:: PROMPT ::
Would you please print exactly the lines that run from the one with "Image resolution: width=1365" to the last line of the data, both included, without any pictures?

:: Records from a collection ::
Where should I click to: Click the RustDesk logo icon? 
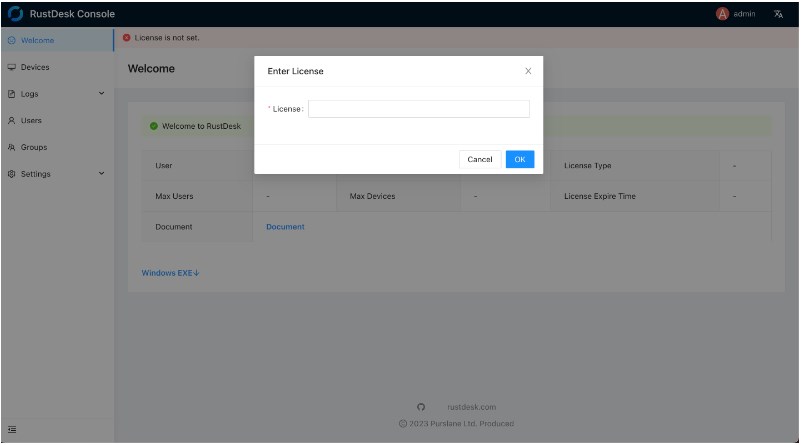click(x=15, y=14)

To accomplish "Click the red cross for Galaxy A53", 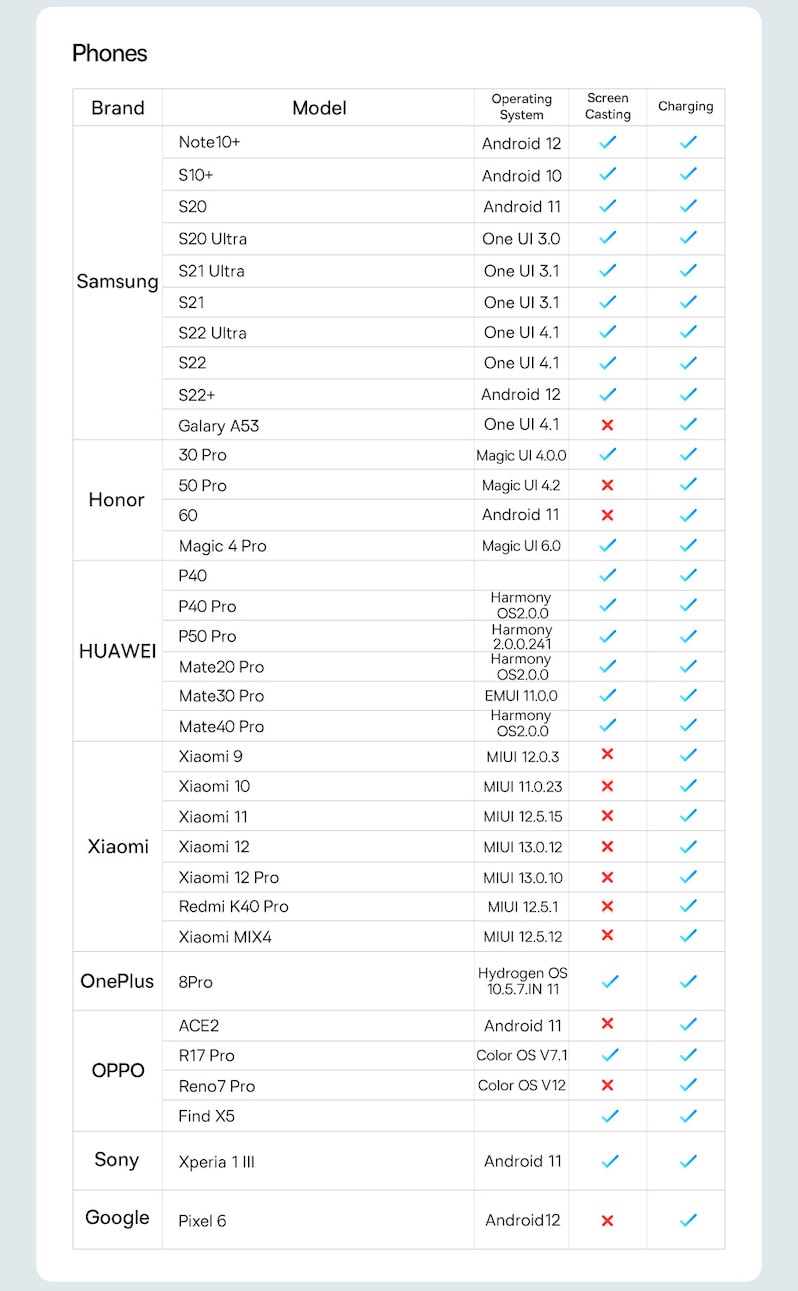I will [x=607, y=425].
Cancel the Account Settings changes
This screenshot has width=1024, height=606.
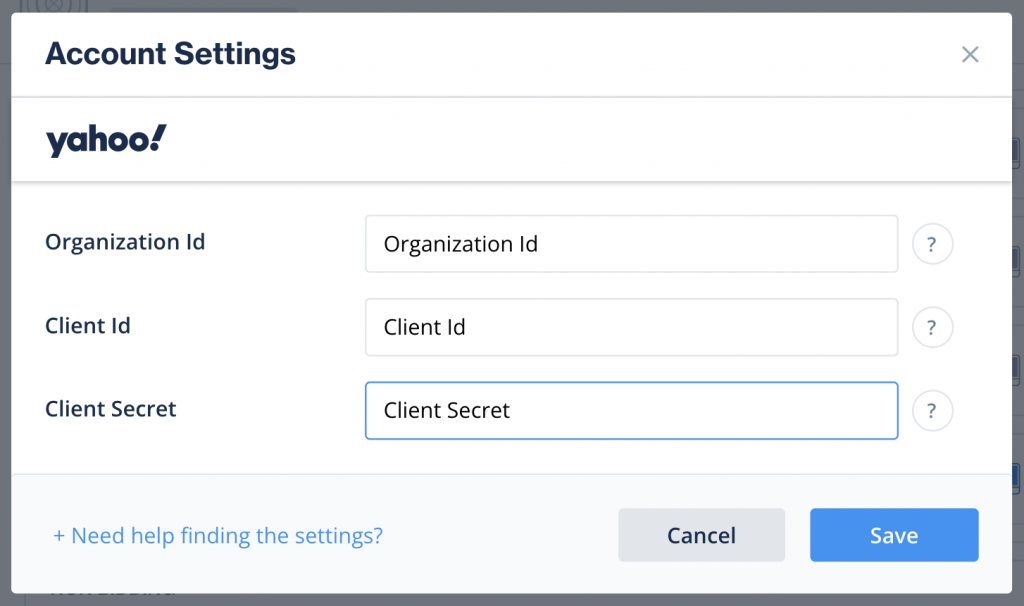(701, 535)
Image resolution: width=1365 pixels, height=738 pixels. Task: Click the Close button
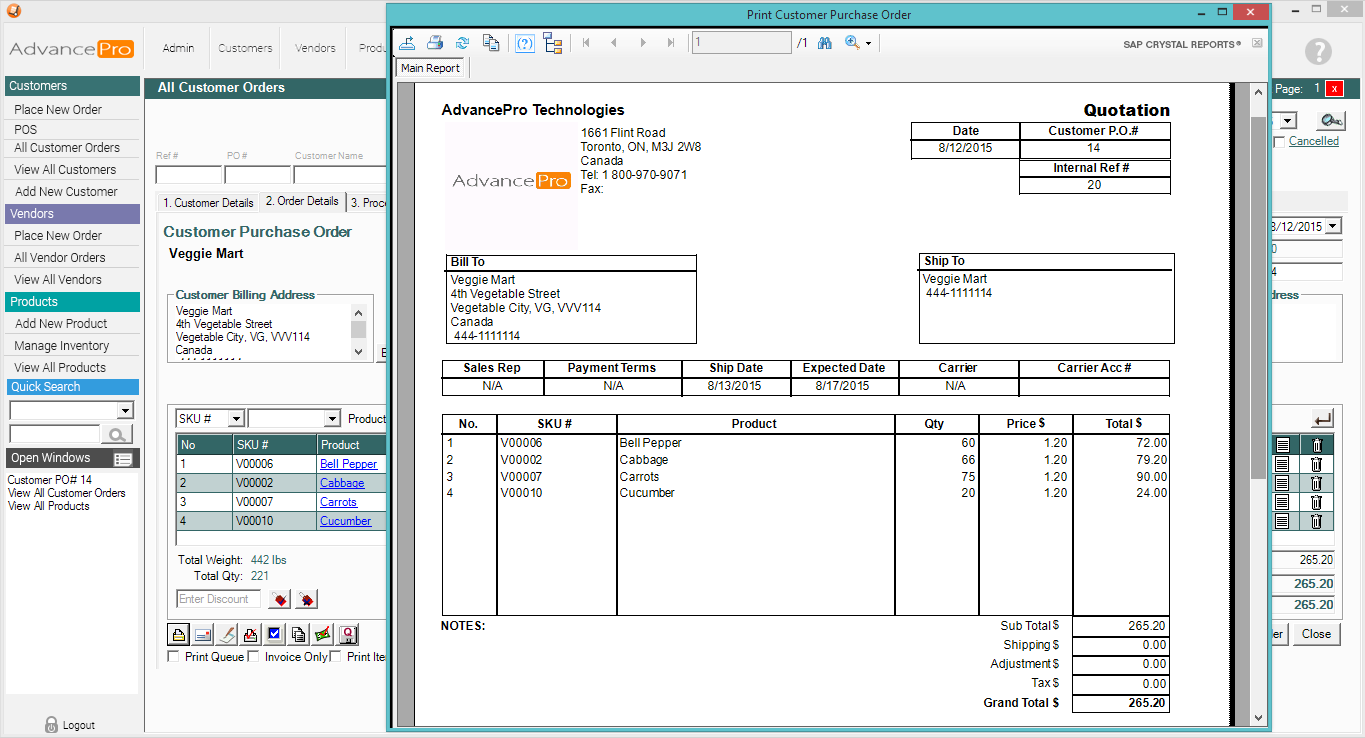coord(1316,634)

:: OUTPUT OF THE EXERCISE ::
Image resolution: width=1365 pixels, height=738 pixels. Task: Click the Close button
coord(1316,634)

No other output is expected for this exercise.